I increment unread_messages_count for all chat members who are not currently in that chat.
This optimises the app for inactive (non-)users, affecting the experience of actually present, online, active users. Looking at it from that angle should make it obvious you want the opposite.
Precomputed counts (tally tables) aren't inherently a bad idea, just not necessarily the way you do it, or for this particular use case. It's great to have those already prepared for when a user comes back, but it should stay out of the way of active users' traffic. Also, consider how much lag that really saves you - if it isn't perceivably faster than checking on demand, it's not worth it.
Is this a good approach for implementing unread message counters
You didn't really show or describe your implementation in enough detail. There's nothing wrong with it conceptually, it's done all the time. If "message triggers multiple updates" means actual triggers hold back every insert until it updates the counts in chat_members, that's bad.
is there a more efficient / standard pattern for this kind of feature?
avoid updating many rows on every new message while still being able to show an accurate unread counter
As already proposed by @deceze♦: just don't do it.
You only really need it when a user comes back. Save a bookmark where they left off and count whatever appeared after that.
create table chat_members ( id serial primary key, user_id int not null references users(id), chat_id int not null references chats(id), last_read_message_id int not null references messages(id) );
select chat_id, count(*) from users as u join chat_members as cm on cm.user_id=u.id join messages as m using(chat_id) where user_id = :userid and m.id > cm.last_read_message_id --also dictates our min(m.sent_at) group by chat_id order by min(m.sent_at)--fetch most recently visited threads first limit 10;--you can fetch the rest after loading the initial view
Problem with that is, if you keep maintaining last_read_message_id the same way you maintained unread_messages_count, it just shifts and spreads the problem, or even risks amplifying it. You'd trade one big update of N users per incoming message, for N separate updates, one for each user, each read, and those updates also get in the way of online, active readers. Before, offline participants slowed down those online, now everyone online would slow down everyone else online.

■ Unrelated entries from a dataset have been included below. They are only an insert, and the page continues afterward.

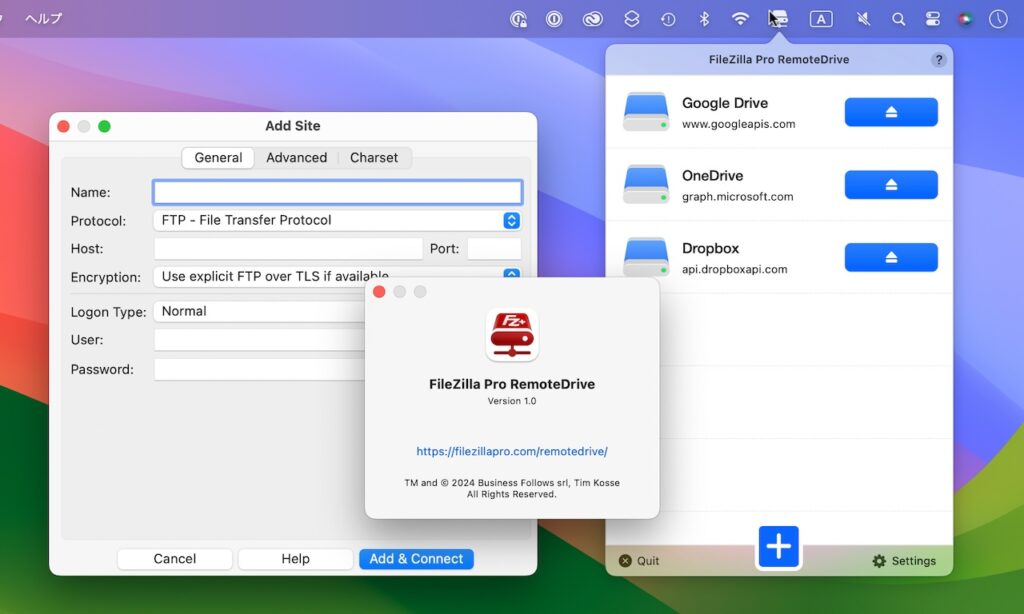Eject the OneDrive remote drive
The height and width of the screenshot is (614, 1024).
tap(890, 184)
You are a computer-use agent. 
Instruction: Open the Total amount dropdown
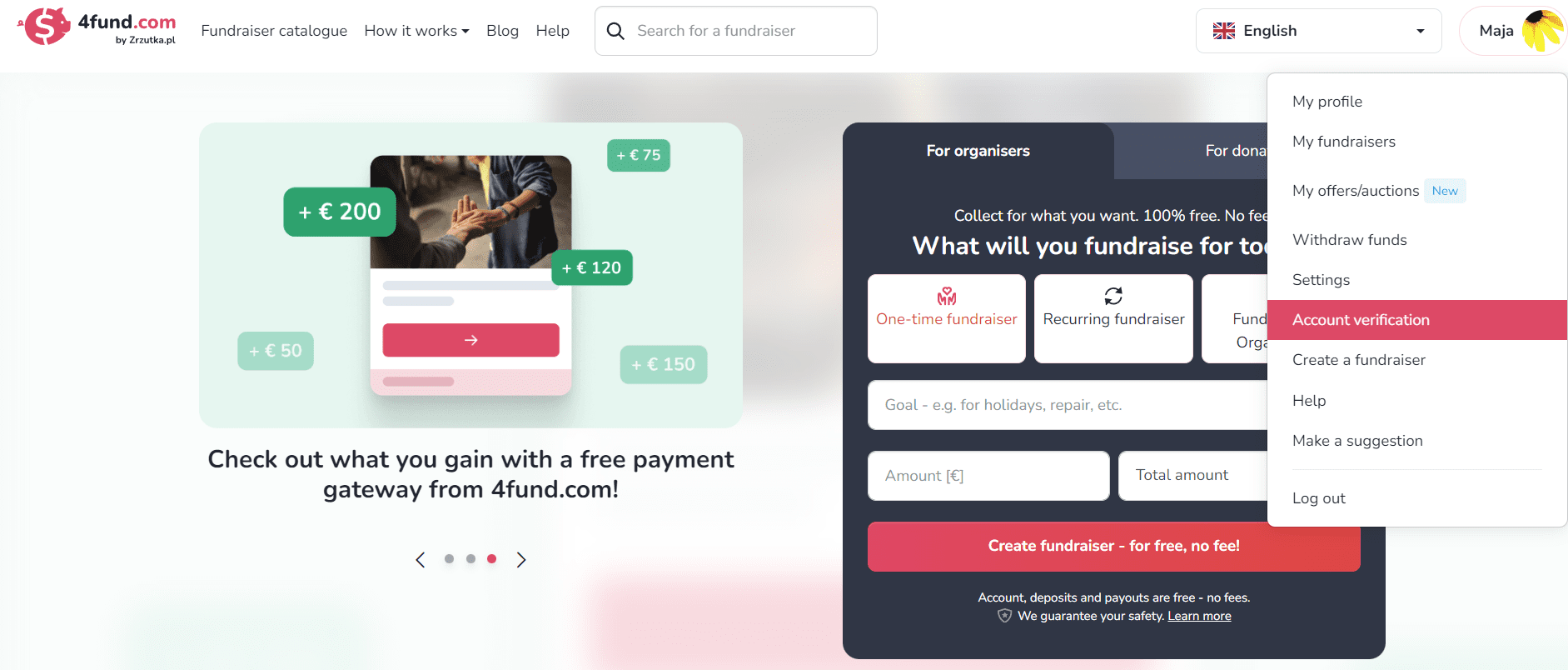pyautogui.click(x=1193, y=476)
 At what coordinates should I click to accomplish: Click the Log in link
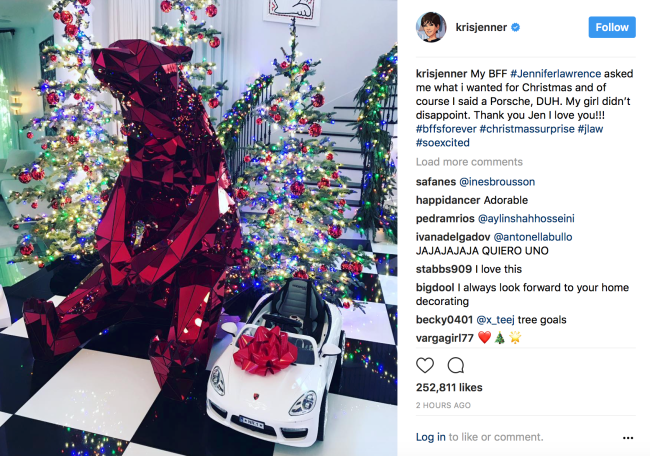(x=431, y=437)
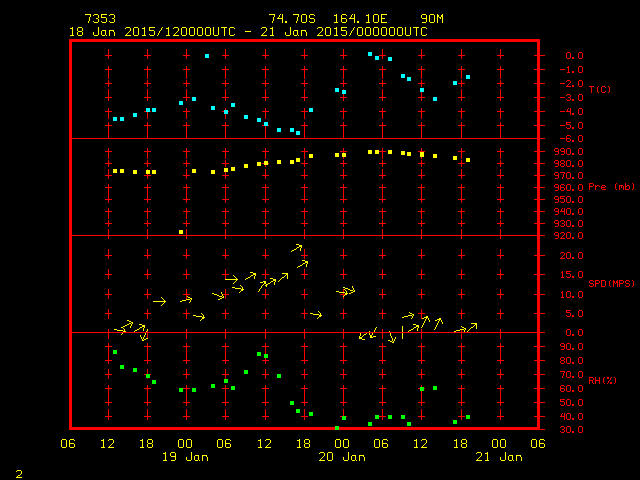Click the 30.0 humidity scale value

pos(568,430)
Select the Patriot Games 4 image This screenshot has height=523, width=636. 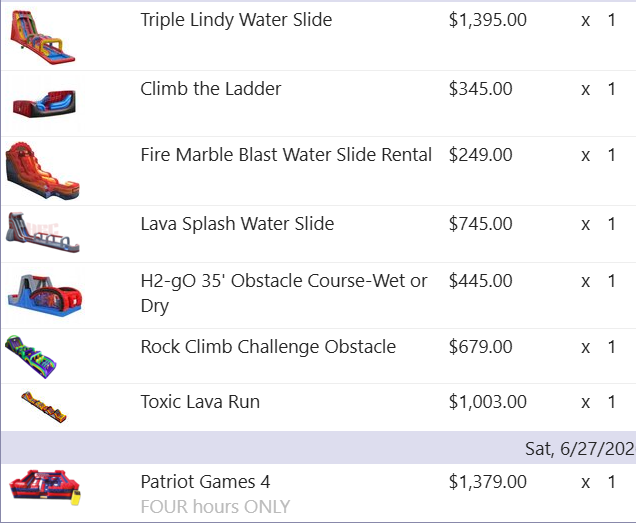click(44, 489)
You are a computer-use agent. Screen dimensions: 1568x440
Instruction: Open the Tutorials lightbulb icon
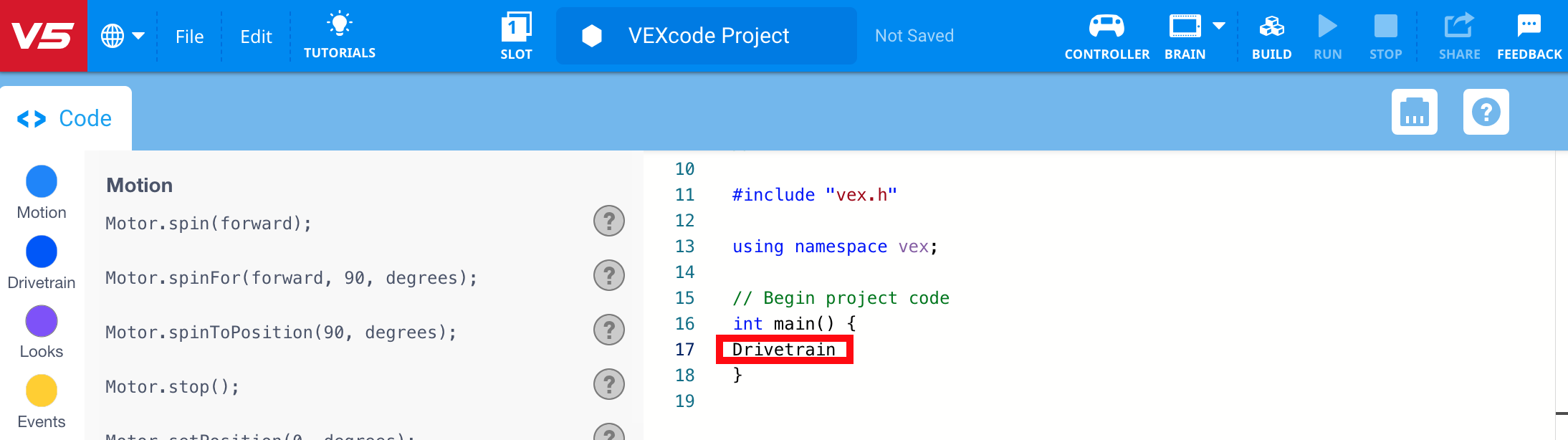tap(339, 25)
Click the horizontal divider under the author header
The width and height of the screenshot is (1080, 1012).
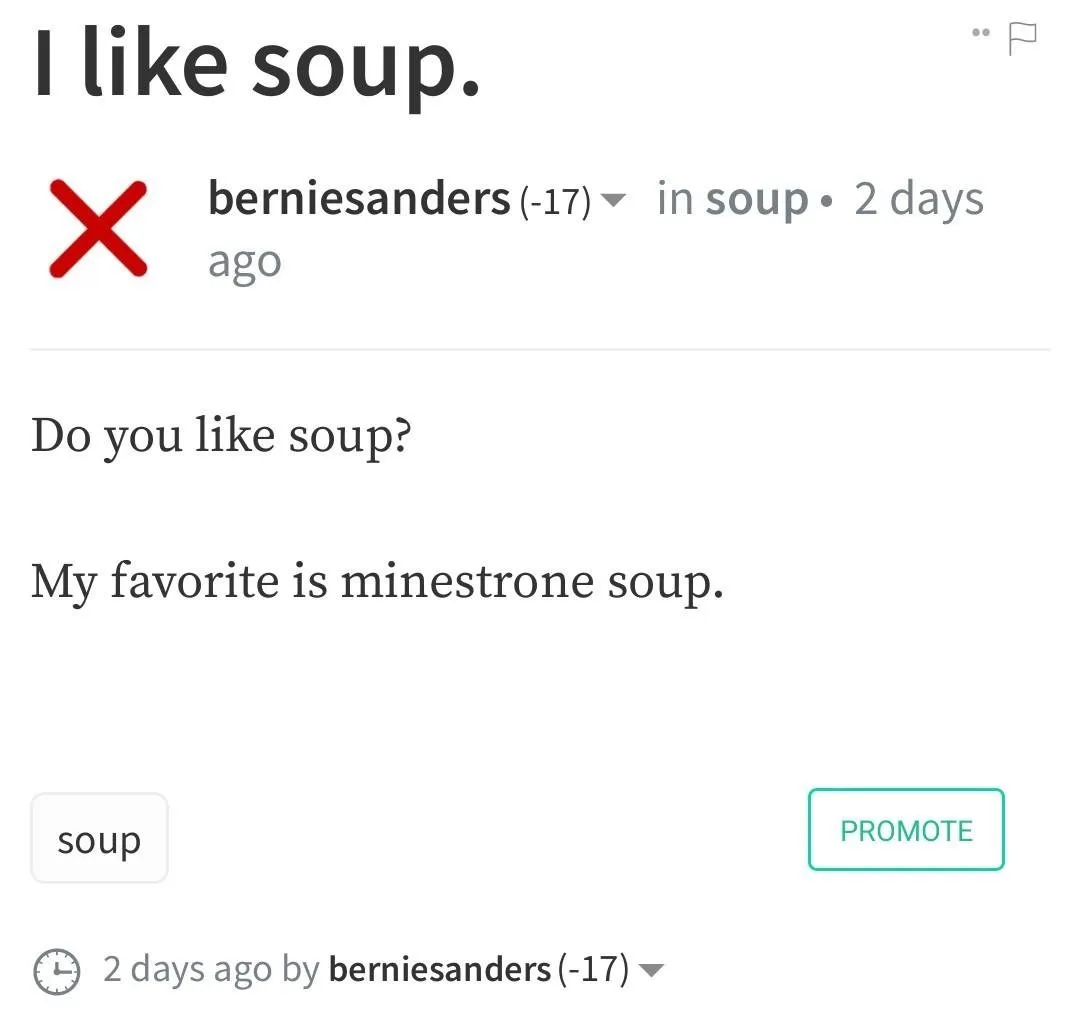540,349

You need to decouple one from the other:
- Collect the
last_read_message_id when the user leaves a given chat (in a detectible way closes, minimises, switches away from it). If it's hard to detect they're leaving the currently active chat, it can be dictated by scroll and view time sensitivity, reported in intervals or batches, or even assumed based on received heartbeats - you can simply move it up to the timestamp of the last signal from them. Point is not to move their read head on each message individually - the specifics are up to how smart you want to be with your strategy. Which, by the way, could be adjustible to your current load. - Keep it entirely app-side - each time there's a push/publish/notify event, the app can increment the given chat's counter internally. If its memory/cache gets wiped, you can re-establish some estimates based on last login timestamp. Multiple clients of the same user need to sync up, so this
last_read_message_id "read head" is still useful. - Even if you move it app-side, you might still want to see chats going cold, without having to fetch anything from potentially unreachable endpoints. You can make them periodically report that, which again justifies keeping track of their read head position.

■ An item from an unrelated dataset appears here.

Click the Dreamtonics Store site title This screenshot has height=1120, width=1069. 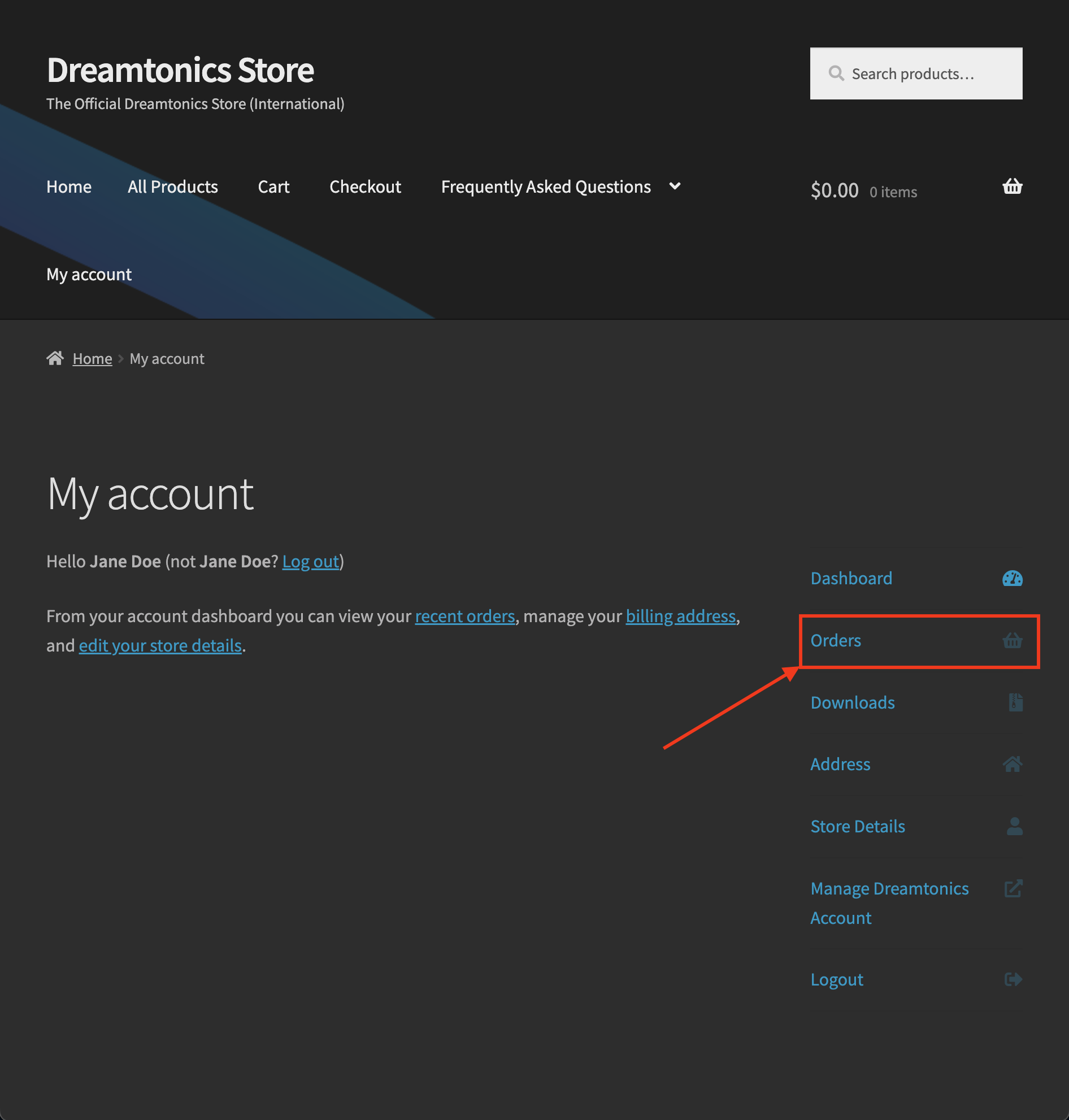[180, 70]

- You probably need to paginate over long chats anyways, so you could always start by simply reporting back your pagination head, limiting the number of
last_read_message_id updates to one per page fetched. All first-time chat visits probably want to start at most recent - in those cases and whenever user finishes catching up, you're back to the heartbeats/batches. But all future re-visits, should start from last read and let the user scroll, fetching X messages in each page at a time, giving you an easy way to bundle up and reduce multiple updates down to one.

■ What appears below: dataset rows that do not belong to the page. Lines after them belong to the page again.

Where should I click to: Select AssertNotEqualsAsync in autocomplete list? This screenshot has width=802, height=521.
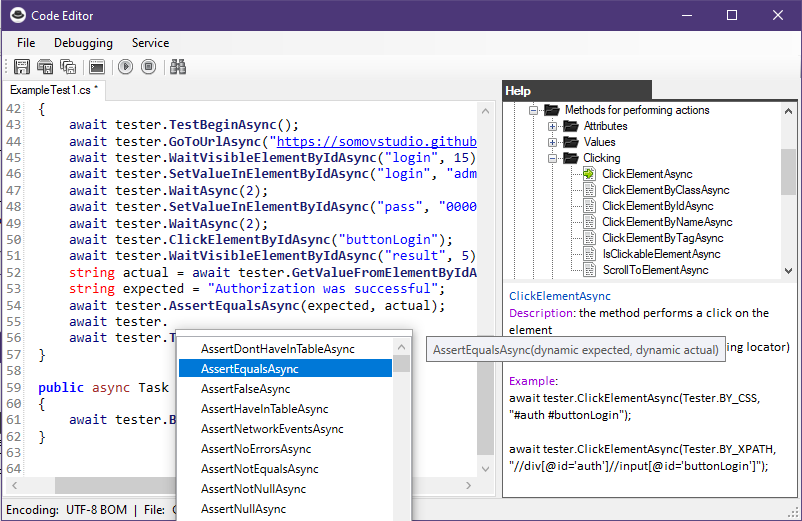pos(259,469)
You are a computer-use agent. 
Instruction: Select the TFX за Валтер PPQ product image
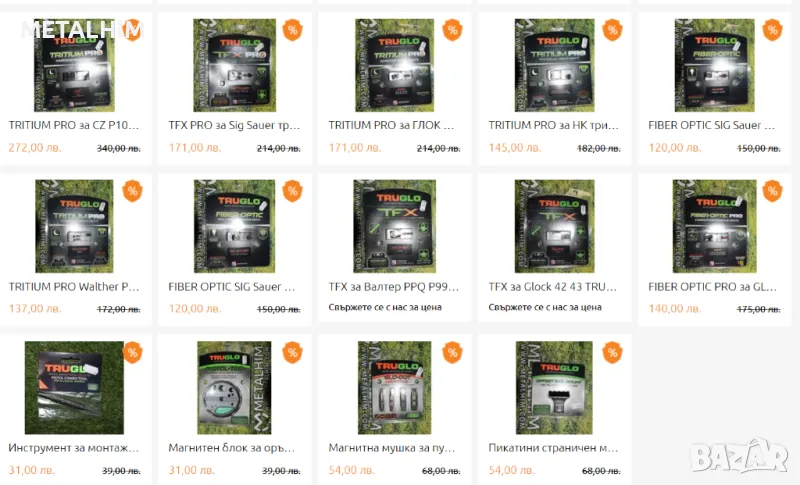394,226
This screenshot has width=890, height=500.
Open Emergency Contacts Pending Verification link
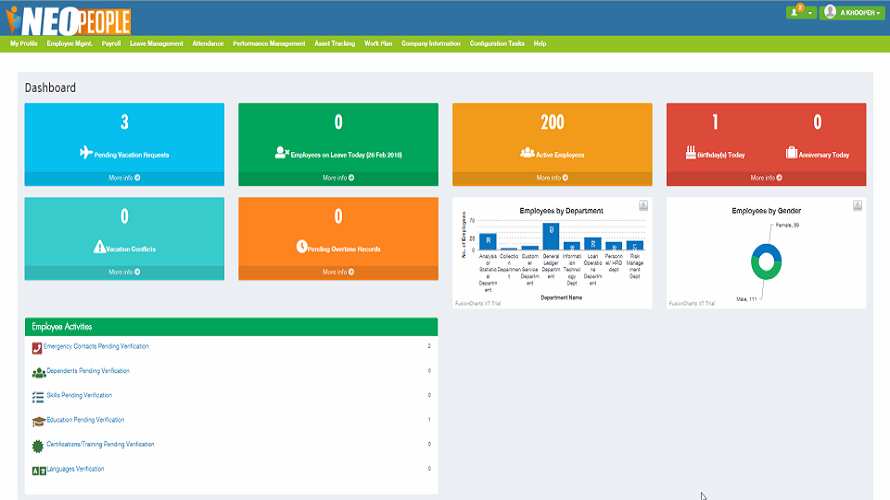[96, 346]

It could also make sense to differentiate between long unread and recent - a chat blowing up with 900 messages overnight isn't the same as one that accumulated 900 over a year since you've lost interest in it. On the other hand, an unresponded message from yesterday might be more urgent than a new one from a minute ago. Measuring relative to last_read_message_id you can figure out
- how many messages behind you are, but also
- over how long,
- how many different people spoke out (or were those just two people arguing publicly),
- how much text that really is (as opposed to emojis, reactions) etc,
Compared to the unread_messages_count, it just has more uses.
like other chat apps do
You've probably seen examples of chat bubbles not showing any numbers, showing numbers that you never really cared to check and see if they were really correct: using estimates is just more efficient.
For only a few messages, the user probably wants to know if there's anything new at all, not how much exactly - no numbers, just an indicator. If they're far behind, they probably want to know that too, but still not exactly by how much - that's a "20+". Removing the need for exact counters lets you use built-in pg_stat histograms to get them for free, in constant time, or periodically precompute your own from pg_cron, or loosen up how often you configure your clients to report their pagination heads, heartbeats etc.